Am Fuße des hohen Granitrückens, welcher im Jugendalter unseres Planeten, bei Bildung des antillischen Meerbusens, dem Einbruch der Wasser getrotzt hat, beginnt eine weite, unabsehbare Ebene. Wenn man die Bergtäler von Caracas und den inselreichen See Tacarigua,18 in dem die nahen Pisang-Stämme19 sich spiegeln, wenn man die Fluren, welche mit dem zarten und lichten Grün des tahitischen Zuckerschilfes20 prangen, oder den ernsten Schatten der Kakao-Gebüsche zurücklässt, so ruht der Blick im Süden auf Steppen, die scheinbar ansteigend, in schwindender Ferne, den Horizont begrenzen.

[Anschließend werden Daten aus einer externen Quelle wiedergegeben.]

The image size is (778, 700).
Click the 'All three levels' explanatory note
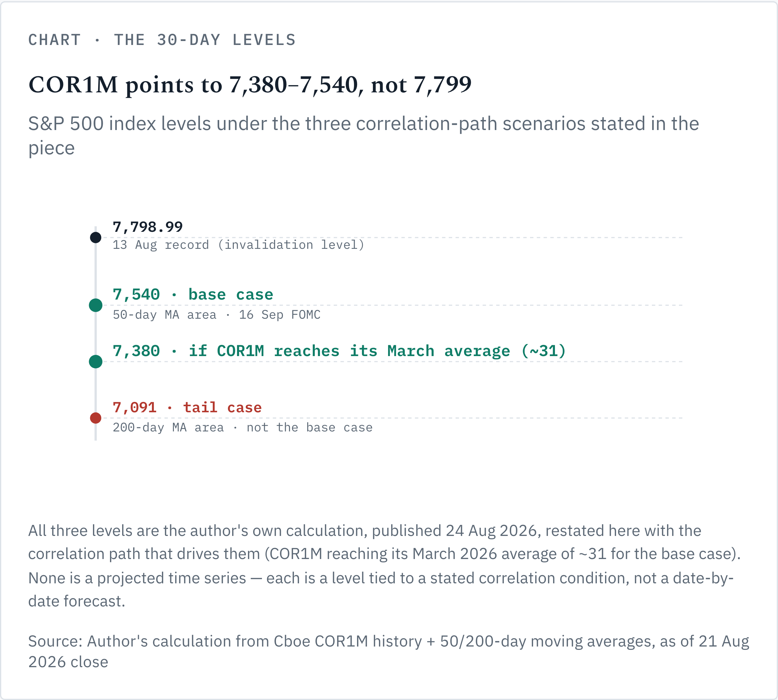point(384,566)
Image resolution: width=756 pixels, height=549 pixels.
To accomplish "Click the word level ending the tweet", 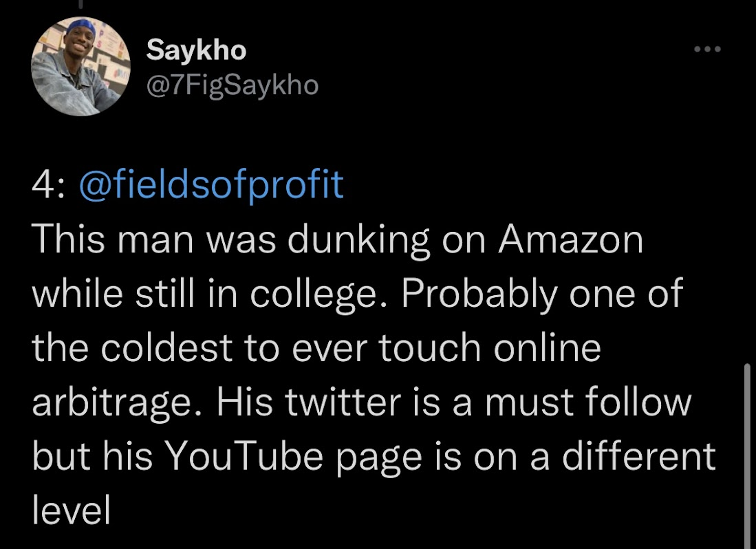I will click(72, 510).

Aus der üppigen Fülle des organischen Lebens tritt der Wanderer betroffen an den öden Rand einer baumlosen, pflanzenarmen Wüste. Kein Hügel, keine Klippe erhebt sich inselförmig in dem unermesslichen Raume. Nur hier und dort liegen gebrochene Flözschichten von zweihundert Quadratmeilen Oberfläche bemerkbar höher als die angrenzenden Teile. Bänke nennen die Eingebornen diese Erscheinung, gleichsam ahndungsvoll durch die Sprache den alten Zustand der Dinge bezeichnend, da jene Erhöhungen Untiefen, die Steppen selbst aber der Boden eines großen Mittelmeeres waren.

Noch gegenwärtig ruft oft nächtliche Täuschung diese Bilder der Vorzeit zurück. Wenn im raschen Aufsteigen und Niedersinken die leitenden Gestirne den Saum der [14]Ebene erleuchten oder wenn sie zitternd ihr Bild verdoppeln in der untern Schicht der wogenden Dünste, glaubt man den küstenlosen Ozean vor sich zu sehen. Wie dieser erfüllt die Steppe das Gemüt mit dem Gefühl der Unendlichkeit und durch dies Gefühl, wie den sinnlichen Eindrücken des Raumes sich entwindend, mit geistigen Anregungen höherer Ordnung. Aber freundlich zugleich ist der Anblick des klaren Meeresspiegels, in welchem die leichtbewegliche, sanft aufschäumende Welle sich kräuselt; tot und starr liegt die Steppe hingestreckt wie die nackte Felsrinde eines verödeten Planeten.

In allen Zonen bietet die Natur das Phänomen dieser großen Ebenen dar; in jeder haben sie einen eigentümlichen Charakter, eine Physiognomie, welche durch die Verschiedenheit ihres Bodens, durch ihr Klima und durch ihre Höhe über der Oberfläche des Meeres bestimmt wird.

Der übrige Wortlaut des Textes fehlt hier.